▸ **Material to process**:

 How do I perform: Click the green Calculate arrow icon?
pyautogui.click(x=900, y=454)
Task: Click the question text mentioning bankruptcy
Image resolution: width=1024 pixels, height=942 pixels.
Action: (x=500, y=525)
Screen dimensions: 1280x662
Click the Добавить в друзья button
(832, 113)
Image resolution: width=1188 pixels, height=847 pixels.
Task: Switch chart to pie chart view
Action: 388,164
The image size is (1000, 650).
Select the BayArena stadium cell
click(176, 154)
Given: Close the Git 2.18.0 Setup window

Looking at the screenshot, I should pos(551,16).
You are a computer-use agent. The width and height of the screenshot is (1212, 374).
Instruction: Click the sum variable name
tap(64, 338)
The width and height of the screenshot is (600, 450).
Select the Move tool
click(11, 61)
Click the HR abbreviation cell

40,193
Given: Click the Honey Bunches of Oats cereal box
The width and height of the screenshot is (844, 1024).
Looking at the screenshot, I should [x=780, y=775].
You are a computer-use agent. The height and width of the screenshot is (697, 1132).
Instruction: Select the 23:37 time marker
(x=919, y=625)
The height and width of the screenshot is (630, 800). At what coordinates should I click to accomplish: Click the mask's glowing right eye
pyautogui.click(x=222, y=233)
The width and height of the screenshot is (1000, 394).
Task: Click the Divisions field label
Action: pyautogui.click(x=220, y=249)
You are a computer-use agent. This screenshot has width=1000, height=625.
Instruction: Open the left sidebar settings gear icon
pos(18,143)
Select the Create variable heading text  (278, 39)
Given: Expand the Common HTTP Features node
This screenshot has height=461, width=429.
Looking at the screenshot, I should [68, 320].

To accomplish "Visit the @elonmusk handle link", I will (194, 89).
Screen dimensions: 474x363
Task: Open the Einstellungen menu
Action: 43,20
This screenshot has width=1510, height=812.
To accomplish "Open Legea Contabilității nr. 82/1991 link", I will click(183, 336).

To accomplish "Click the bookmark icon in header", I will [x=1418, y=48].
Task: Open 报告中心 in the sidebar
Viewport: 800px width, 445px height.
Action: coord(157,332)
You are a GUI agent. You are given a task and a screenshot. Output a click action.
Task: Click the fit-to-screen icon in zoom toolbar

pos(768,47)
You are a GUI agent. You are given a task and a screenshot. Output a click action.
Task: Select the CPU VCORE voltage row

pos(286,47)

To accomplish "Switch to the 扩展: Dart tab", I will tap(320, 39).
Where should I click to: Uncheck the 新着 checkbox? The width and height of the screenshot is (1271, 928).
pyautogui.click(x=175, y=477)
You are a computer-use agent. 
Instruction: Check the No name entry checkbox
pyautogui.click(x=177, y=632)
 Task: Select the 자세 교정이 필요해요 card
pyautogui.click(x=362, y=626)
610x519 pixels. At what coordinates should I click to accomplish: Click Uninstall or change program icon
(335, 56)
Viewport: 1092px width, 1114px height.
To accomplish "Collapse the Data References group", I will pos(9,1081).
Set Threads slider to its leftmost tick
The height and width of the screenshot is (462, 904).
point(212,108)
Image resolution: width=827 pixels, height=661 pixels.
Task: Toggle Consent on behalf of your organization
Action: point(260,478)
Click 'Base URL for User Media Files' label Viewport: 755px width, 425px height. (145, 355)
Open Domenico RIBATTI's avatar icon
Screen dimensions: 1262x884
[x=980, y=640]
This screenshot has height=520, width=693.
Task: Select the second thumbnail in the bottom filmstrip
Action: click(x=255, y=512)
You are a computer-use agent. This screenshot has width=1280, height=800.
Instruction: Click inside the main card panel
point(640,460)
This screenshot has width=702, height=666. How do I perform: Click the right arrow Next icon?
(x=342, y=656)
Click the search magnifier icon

▸ **Problem statement**: Find the line with "Image resolution: width=1024" in the entries above. Retype it and each line after it, exactly, through the line with "The width and height of the screenshot is (600, 450).", and stop there.

▸ **Solution**:
Image resolution: width=1024 pixels, height=942 pixels.
Action: (x=500, y=525)
Screen dimensions: 1280x662
Click the Добавить в друзья button
(832, 113)
Image resolution: width=1188 pixels, height=847 pixels.
Task: Switch chart to pie chart view
Action: 388,164
The image size is (1000, 650).
Select the BayArena stadium cell
click(176, 154)
Given: Close the Git 2.18.0 Setup window

Looking at the screenshot, I should pos(551,16).
You are a computer-use agent. The width and height of the screenshot is (1212, 374).
Instruction: Click the sum variable name
tap(64, 338)
The width and height of the screenshot is (600, 450).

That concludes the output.